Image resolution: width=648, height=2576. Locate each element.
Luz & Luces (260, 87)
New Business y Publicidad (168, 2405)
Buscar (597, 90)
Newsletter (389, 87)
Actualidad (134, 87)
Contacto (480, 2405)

...

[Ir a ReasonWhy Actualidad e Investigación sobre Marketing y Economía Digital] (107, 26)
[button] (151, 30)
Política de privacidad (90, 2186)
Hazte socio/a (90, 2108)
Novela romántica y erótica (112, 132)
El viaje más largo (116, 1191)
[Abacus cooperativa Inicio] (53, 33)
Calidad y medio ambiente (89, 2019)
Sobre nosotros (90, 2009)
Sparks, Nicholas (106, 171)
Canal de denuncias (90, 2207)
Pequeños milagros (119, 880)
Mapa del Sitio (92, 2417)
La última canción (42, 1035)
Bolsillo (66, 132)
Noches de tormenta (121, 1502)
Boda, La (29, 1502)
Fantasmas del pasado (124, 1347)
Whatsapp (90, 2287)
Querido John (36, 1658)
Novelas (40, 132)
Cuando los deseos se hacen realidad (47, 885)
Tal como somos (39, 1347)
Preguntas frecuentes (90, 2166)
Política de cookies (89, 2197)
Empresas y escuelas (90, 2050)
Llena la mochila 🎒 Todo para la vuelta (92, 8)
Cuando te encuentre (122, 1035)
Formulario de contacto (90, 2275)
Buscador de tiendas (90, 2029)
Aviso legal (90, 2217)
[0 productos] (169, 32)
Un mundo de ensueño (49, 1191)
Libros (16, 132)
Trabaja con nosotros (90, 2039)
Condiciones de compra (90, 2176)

* * *

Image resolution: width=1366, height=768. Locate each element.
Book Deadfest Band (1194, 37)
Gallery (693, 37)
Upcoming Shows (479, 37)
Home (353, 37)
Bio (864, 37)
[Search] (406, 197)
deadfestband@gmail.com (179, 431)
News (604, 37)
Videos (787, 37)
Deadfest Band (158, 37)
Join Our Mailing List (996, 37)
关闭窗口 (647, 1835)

WHAT IS EXPECTED:
In the data above, find the line with "Image resolution: width=648, height=2576." and the line with "Contacto (480, 2405)". Retype both, plus every line between them, exactly.

SOLUTION:
Image resolution: width=648, height=2576. Locate each element.
Luz & Luces (260, 87)
New Business y Publicidad (168, 2405)
Buscar (597, 90)
Newsletter (389, 87)
Actualidad (134, 87)
Contacto (480, 2405)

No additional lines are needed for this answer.